While all hope seems lost in Brooklyn, there are some bright spots. Cam Thomas (who dropped 30 last night), and Kessler Edwards (38.9% from three) have been absolute steals for Sean Marks in the draft. Cam Thomas is a pure bucket, who gives Brooklyn offensive juice off the bench. Edwards is a stretch-four, who has looked extremely confident from three point range and has a fantastic feel for the game. Out of LSU, Thomas was the 27th overall pick of last year’s first round, while Edwards (Pepperdine), was a late second-rounder. Those two players, along with Patty Mills (a bargain at $12 million) and more have been positives for Brooklyn, whether or not they complete their ultimate goal. Considering the prices Brooklyn got them at, they’re diamonds in the rough. Kevin Durant is also coming back, arguably the greatest offensive player of all time, and that will do wonders for Brooklyn and their troubles.


As for Philadelphia, Ben Simmons has refused to play for them, after major rifts with the fan base and star counterpart, Joel Embiid. Philadelphia fans haven’t forgiven Simmons since he passed open that wide-open dunk in the playoffs last year. They burned his jersey and scrutinized him online, for his shooting, as well as his confidence and work ethic. Even Shaq has recently called out his fellow LSU alumni, for the way he has been acting throughout this whole situation. Embiid has also voiced his frustrations with Ben Simmons, making this situation nearly unfixable at this point. Obviously Ben is at fault for not improving on his shooting and for making the choice to not play, but Embiid blaming Simmons for the playoffs loss doesn’t help either. While the Harden situation is developing currently, and filled with tons of rumors and uncertainty, we know Ben Simmons will not play for Philly at all this season. Brooklyn’s only question, if nothing happens at the deadline, is which Harden they’re actually gonna get.

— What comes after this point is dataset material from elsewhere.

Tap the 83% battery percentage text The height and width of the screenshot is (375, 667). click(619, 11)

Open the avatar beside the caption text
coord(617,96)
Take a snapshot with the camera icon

What makes things difficult for both sides, is the fact that Harden is due $47.4 million next year, and that people expect him to walk by the summer anyways. If that’s the case, it would be more beneficial for Philadelphia to wait and try to sign him, than it would be to give up extra assets in a trade. As for Brooklyn, any reluctance on their part likely stems from feeling like they aren’t receiving enough. It’s clear that Ben Simmons and James Harden would be swapped, but the other pieces will be crucial down the stretch as well. Especially in Brooklyn’s case where players are out all the time, some of these assets may get more than 20 minutes a game, or even starting minutes.

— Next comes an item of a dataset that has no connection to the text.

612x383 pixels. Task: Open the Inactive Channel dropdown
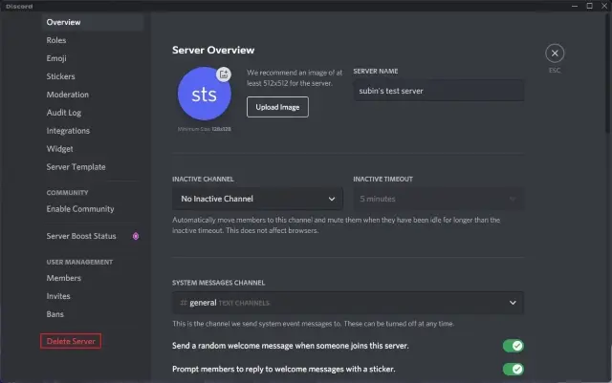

Either way, it leaves a sour taste in the mouth of a fanbase who recently lost fan-favorites such as Jarrett Allen and Caris LeVert. Last night, while Harden was trending everywhere, Allen dropped a masterful 29 points and 22 rebounds, while Caris LeVert had a casual 43 point night, along with 5 rebounds and 8 assists. They’ve been killing it all season and will be all-stars eventually. Brooklyn initially gave up Rodions Kurucs, Taurean Prince, Caris LeVert, Jarrett Allen and three first round picks (2022, 2024, and 2026), on top of four first round pick swaps in their pursuit of James Harden. If this is the end of James Harden’s tenure in Brooklyn, it’s hard to believe that giving up all of those first round picks, as well as LeVert and Allen was worth it.



Brooklyn sits right behind Philadelphia, at sixth place in the Eastern Conference. Philadelphia and Brooklyn were preseason favorites to win the Eastern Conference, so both of them being out of the top three is certainly unexpected. Both teams have their issues on and off the court, and they are clearly making an attempt to improve things. I would assume that nothing happens, based on Woj’s most recent report tonight. He shined some more light on the issue, explaining that Harden has told KD, as well as Marks and Tsai that he wants to be in Brooklyn. He also stated that any sort of move is unlikely to happen before the deadline, showing that a lot of stuff is probably just noise. We’ll see in five days whether anything actually comes into fruition. If nothing happens then, Harden will remain in Brooklyn until his contract is up at the end of the season.